In In many ways, tastes have changed in the meantime, and the old make-up techniques are now largely only used in the traditional arts, especially among the former trendsetters: the kabuki actors, geishas and maiko. Blackened teeth and shaved, upwardly offset eyebrows have long been "out", and instead of a rounded figure, a slim, graceful figure is now favored. However, a notion of beauty from bygone times has been preserved: Even today, most Japanese women want light skin - very different from Central Europe, where the tanned complexion is considered healthy and sporty. Therefore, Japanese women usually carry light powder with them and prefer the shade in summer, while many Germans cannot get enough of the sun - despite all the prophecies of doom of dermatologists.
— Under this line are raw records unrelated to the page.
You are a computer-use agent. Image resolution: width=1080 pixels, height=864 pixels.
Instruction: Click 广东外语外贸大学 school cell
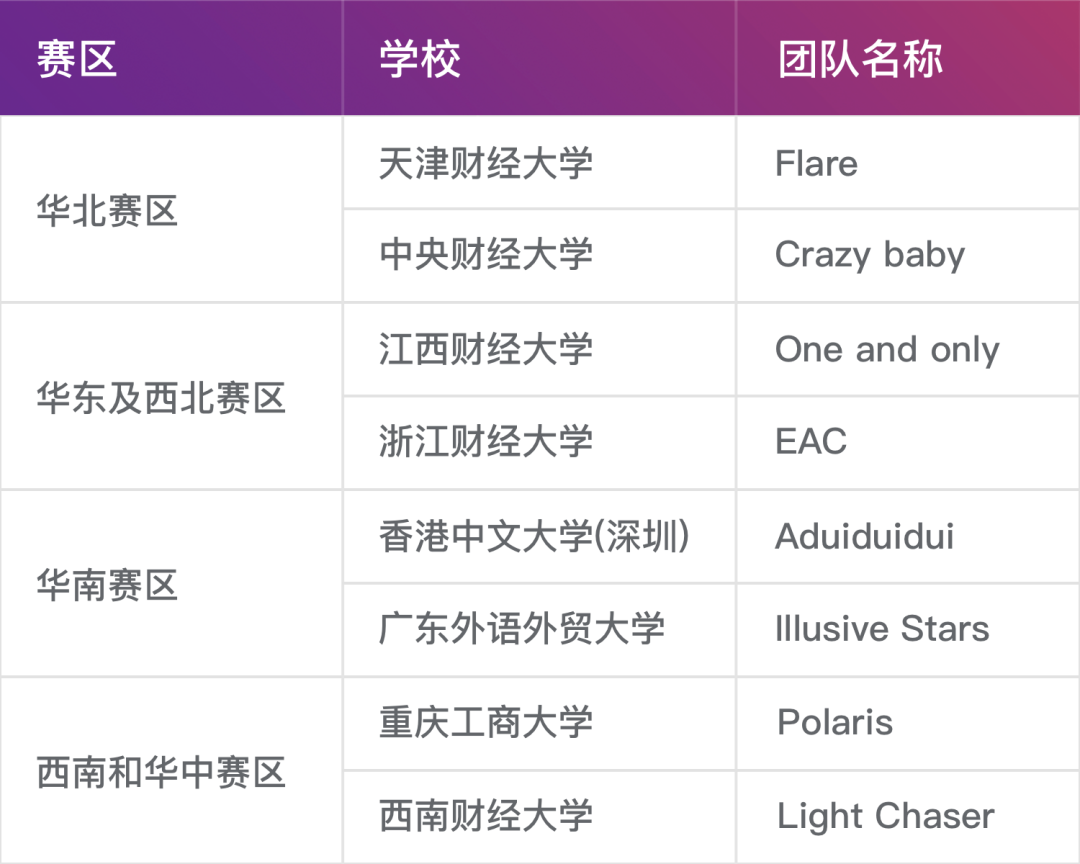539,630
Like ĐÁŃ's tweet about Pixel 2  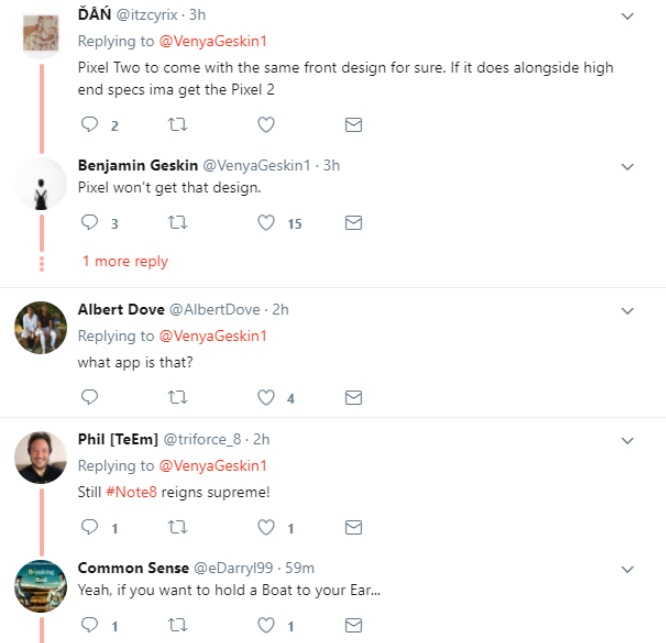pyautogui.click(x=266, y=124)
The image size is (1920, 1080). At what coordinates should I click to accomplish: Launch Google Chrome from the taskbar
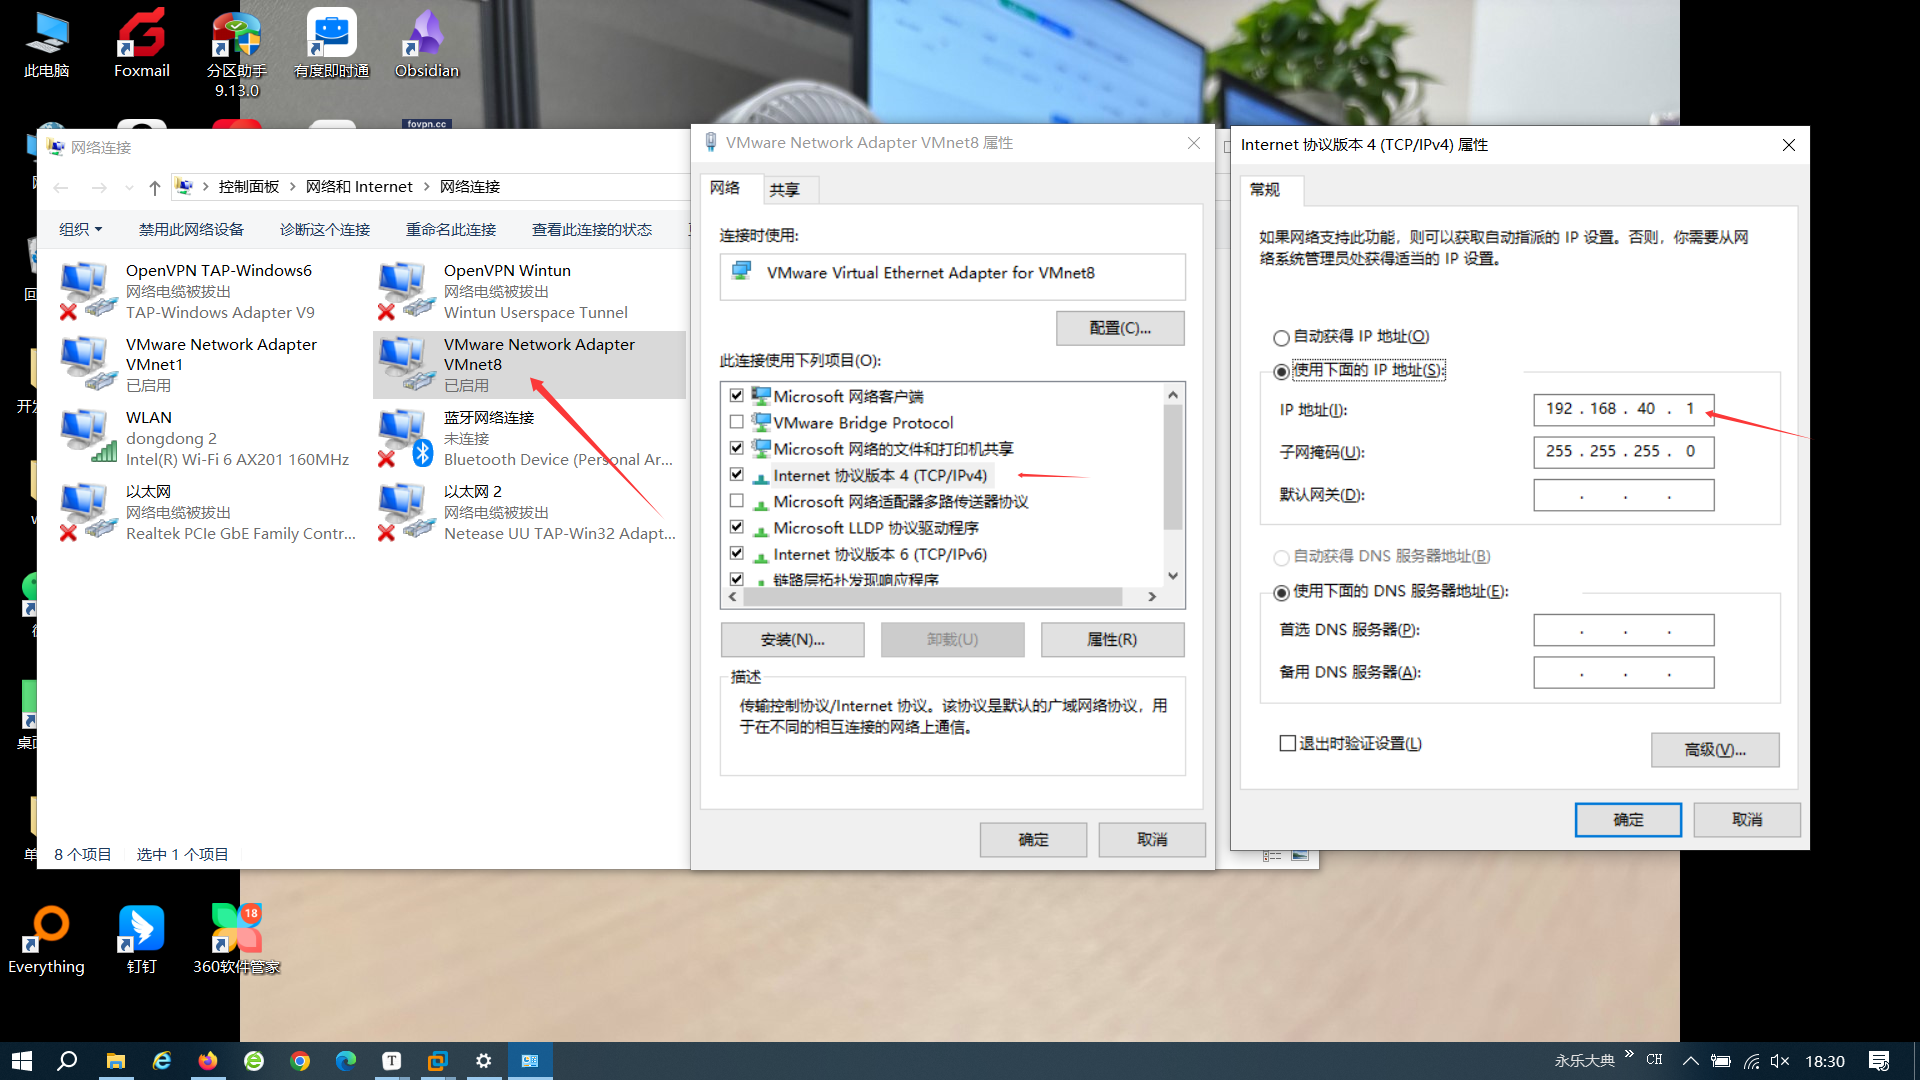pyautogui.click(x=300, y=1061)
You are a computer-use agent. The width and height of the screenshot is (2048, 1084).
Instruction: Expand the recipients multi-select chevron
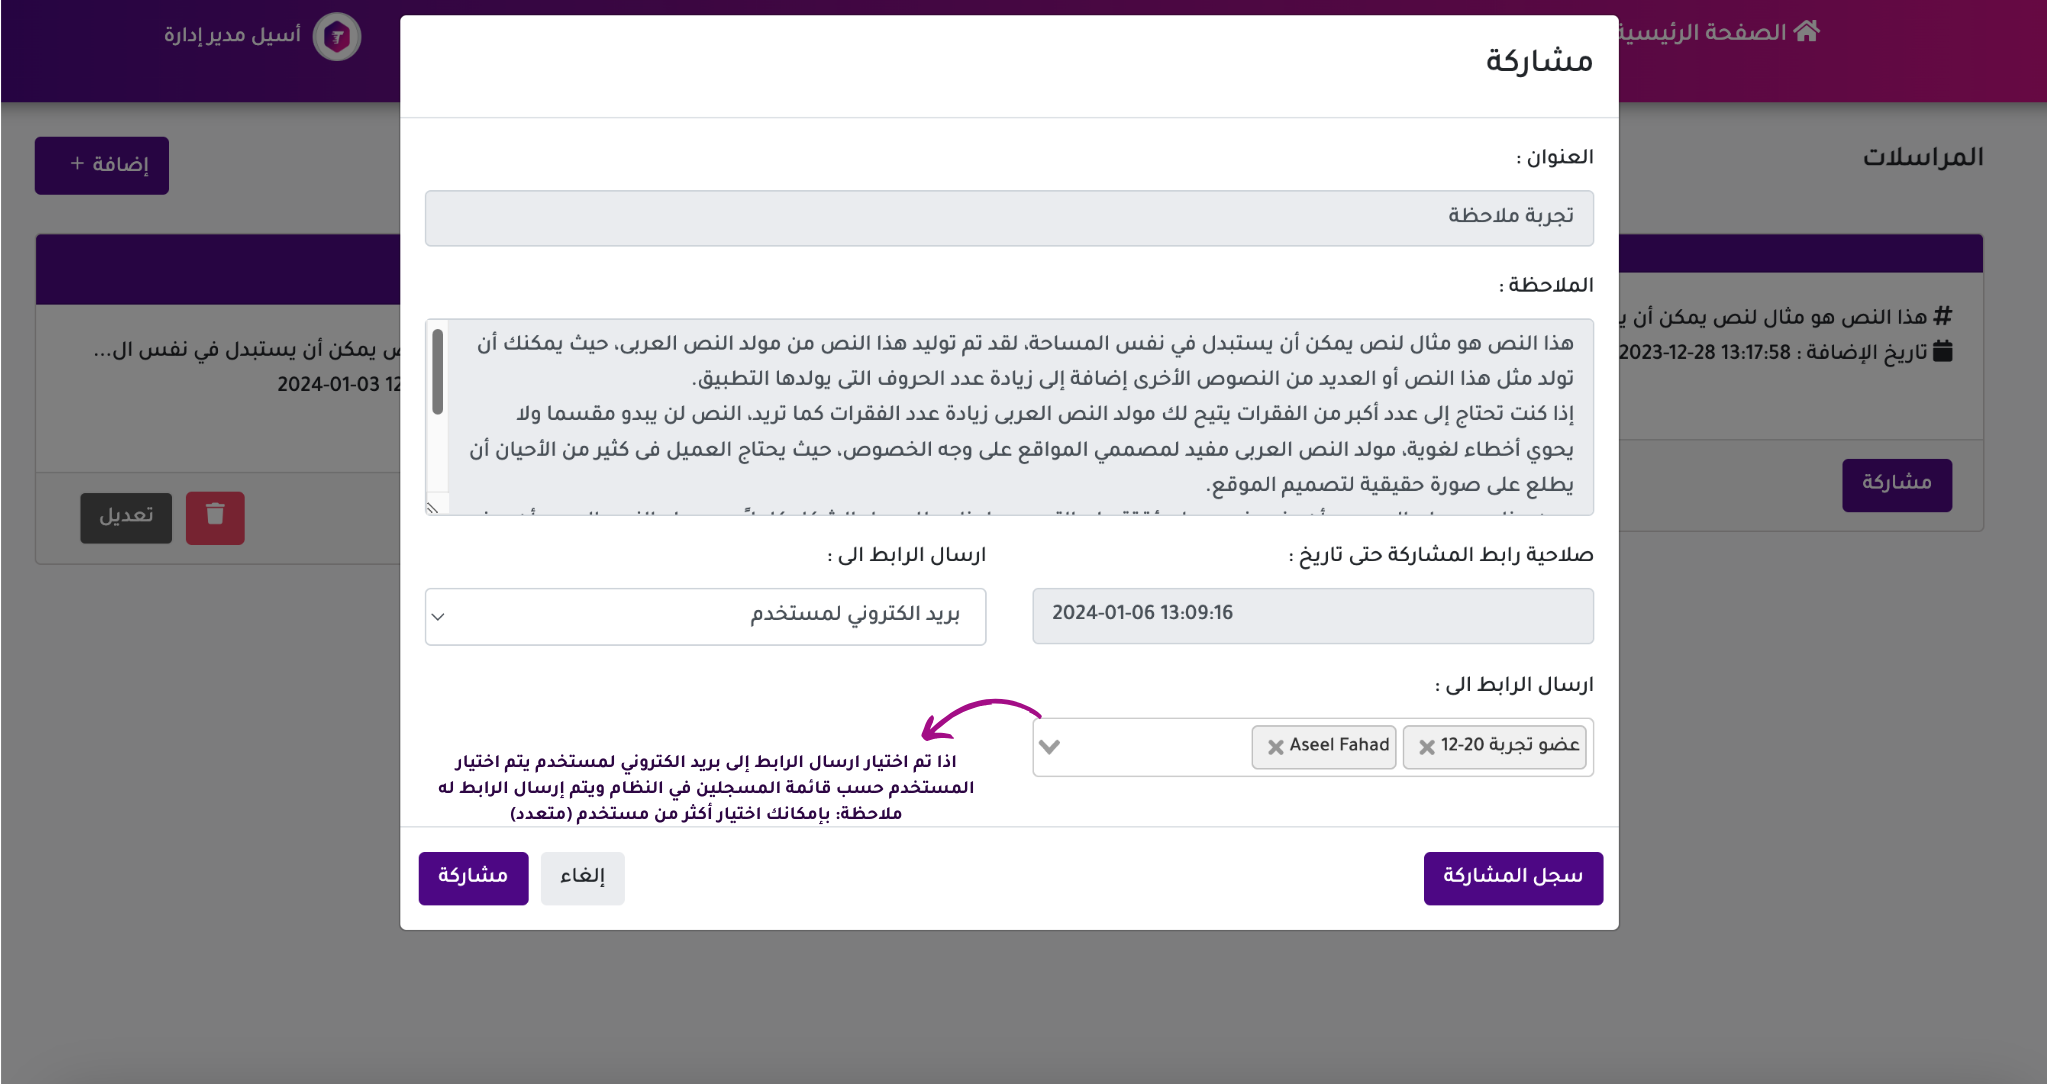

How it once had an effect on contemporaries when someone was not ready to submit to the prevailing ideal of beauty, becomes in the story Mushi mezuru himegimi ("The lady who loved insects", late 12th century) described: When the eccentric protagonist refuses to comply with the fashion dictates of her time, removing her eyebrows and blackening her teeth, this causes disgust among her servants ; they disgustedly compare the naturally grown eyebrows with hairy caterpillars, and a potential marriage candidate, when he sees the white gleaming teeth of his potential bride, distances himself from his intention. It is very reassuring that nowadays what the individual likes is allowed, and those who do not follow the current fashion trend hardly have to fear such drastic reactions.